[[ ENTRIES SUPPLIED open ]]

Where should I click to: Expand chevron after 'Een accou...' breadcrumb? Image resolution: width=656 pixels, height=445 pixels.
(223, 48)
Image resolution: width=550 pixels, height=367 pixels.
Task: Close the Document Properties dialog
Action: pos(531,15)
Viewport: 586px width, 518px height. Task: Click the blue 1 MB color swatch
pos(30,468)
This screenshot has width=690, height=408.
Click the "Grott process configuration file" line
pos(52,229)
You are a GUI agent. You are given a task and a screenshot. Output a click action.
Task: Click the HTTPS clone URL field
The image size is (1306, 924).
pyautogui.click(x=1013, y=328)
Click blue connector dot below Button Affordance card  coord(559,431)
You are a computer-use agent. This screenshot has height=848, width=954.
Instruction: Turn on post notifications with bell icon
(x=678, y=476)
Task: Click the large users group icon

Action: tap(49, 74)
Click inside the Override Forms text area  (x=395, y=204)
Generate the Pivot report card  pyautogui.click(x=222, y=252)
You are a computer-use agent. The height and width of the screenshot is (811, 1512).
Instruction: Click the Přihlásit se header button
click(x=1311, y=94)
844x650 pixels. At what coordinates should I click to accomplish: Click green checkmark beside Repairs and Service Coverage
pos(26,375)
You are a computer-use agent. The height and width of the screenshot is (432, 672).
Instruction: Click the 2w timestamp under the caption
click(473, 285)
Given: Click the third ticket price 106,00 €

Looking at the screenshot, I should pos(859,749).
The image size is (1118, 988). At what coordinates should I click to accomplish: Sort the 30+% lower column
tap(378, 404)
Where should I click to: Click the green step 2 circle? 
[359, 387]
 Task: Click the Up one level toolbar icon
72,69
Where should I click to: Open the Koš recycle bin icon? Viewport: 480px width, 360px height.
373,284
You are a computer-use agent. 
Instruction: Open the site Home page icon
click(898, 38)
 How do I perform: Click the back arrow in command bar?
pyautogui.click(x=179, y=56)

[[ ENTRIES SUPPLIED closed ]]

Write the opening line of the data above and every line after it, exactly, stopping once you have written the line with "Click blue connector".

Where should I click to: Expand chevron after 'Een accou...' breadcrumb? Image resolution: width=656 pixels, height=445 pixels.
(223, 48)
Image resolution: width=550 pixels, height=367 pixels.
Task: Close the Document Properties dialog
Action: pos(531,15)
Viewport: 586px width, 518px height. Task: Click the blue 1 MB color swatch
pos(30,468)
This screenshot has width=690, height=408.
Click the "Grott process configuration file" line
pos(52,229)
You are a GUI agent. You are given a task and a screenshot. Output a click action.
Task: Click the HTTPS clone URL field
The image size is (1306, 924).
pyautogui.click(x=1013, y=328)
Click blue connector dot below Button Affordance card  coord(559,431)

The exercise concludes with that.